Bar Rescue’s Jon Taffer: ‘I’m not certain a lot of bars will survive this’

Coronavirus

LAS VEGAS (KLAS) — Jon Taffer from “Bar Rescue”, who is known for helping turn around failing bars, says the shutdowns have been devastating to the bar industry.

He said staying afloat during the COVID-19 pandemic especially during the second round of closures is much more difficult for the businesses.

Governor Steve Sisolak ordered all bars that do not serve food to close on Friday, July 10, after coronavirus cases started spiking again.

“I am concerned because based on our inspections thus far, fewer than half the bars that OSHA inspectors have visited have been found in compliance,” Sisolak said when he issued the directive.

Taffer, who lives in Las Vegas, told 8 News Now he doesn’t understand why bars and restaurants are being treated so differently.

“Bars and restaurants have the same air conditioning systems with the same airflow. They have the same density inside the rooms.

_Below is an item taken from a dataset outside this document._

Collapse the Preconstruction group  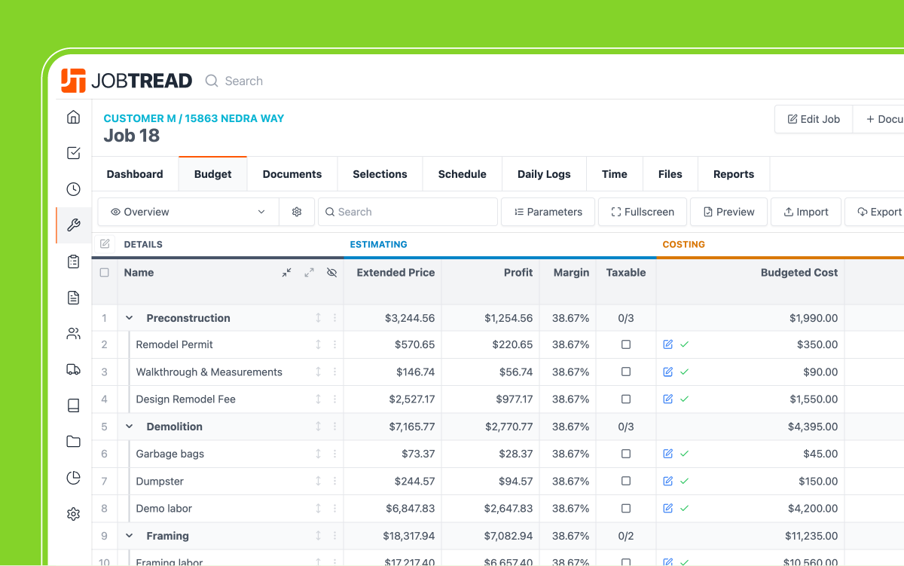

If they’re both at 50% capacity and there’s the same amount of distance between guests and guests are wearing masks, I personally don’t understand the difference between a bar and a restaurant.”

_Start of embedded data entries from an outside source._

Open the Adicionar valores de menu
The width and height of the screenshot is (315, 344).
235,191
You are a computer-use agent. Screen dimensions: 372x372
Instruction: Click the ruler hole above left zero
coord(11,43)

He added that bars could use some of the same policies used at restaurants such as having guests remain seated and not approaching the bar to order a drink.

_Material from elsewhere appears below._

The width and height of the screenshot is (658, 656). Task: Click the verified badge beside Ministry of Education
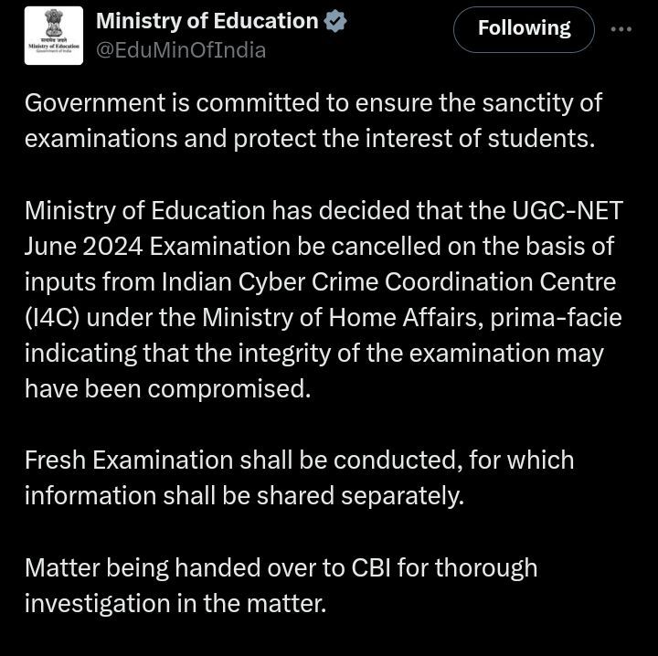point(334,21)
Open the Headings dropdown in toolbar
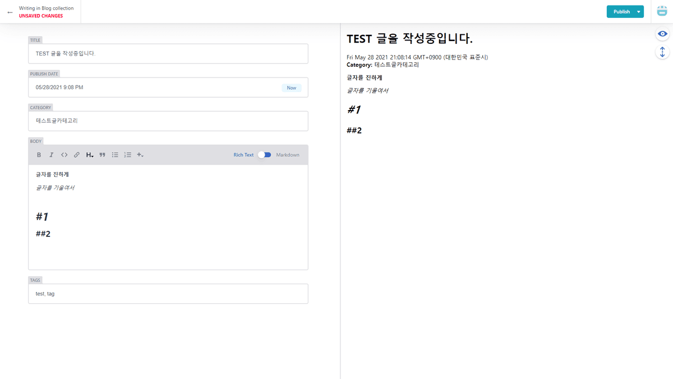The height and width of the screenshot is (379, 673). 90,155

Meeting the COVID-19 safety guidelines have cost bar owners additional money.

“We’ve added expenses and cut revenues by 70, 80 and in some cases 90%,” he said. “Businesses can’t survive without revenue.”

The governor’s directive does allow for bars, where allowed, to offer curbside service.

However, Taffer suggests bar owners might be better off to stay closed and try to cut all expenses as much as possible.

“It’s going to be impossible to be profitable now. If I’m going to bleed money, then let me bleed less money. Let me know how much I’m going to bleed each month while I’m closed and let me keep my resources so I can open when the pandemic is over.”

He encourages owners to try and negotiate deals with landlords while they wait it out.

“We’ve sort of lost the light at the end of the tunnel on this second blow and I’m very concerned about the emotional state of business owners right now,” Taffer said.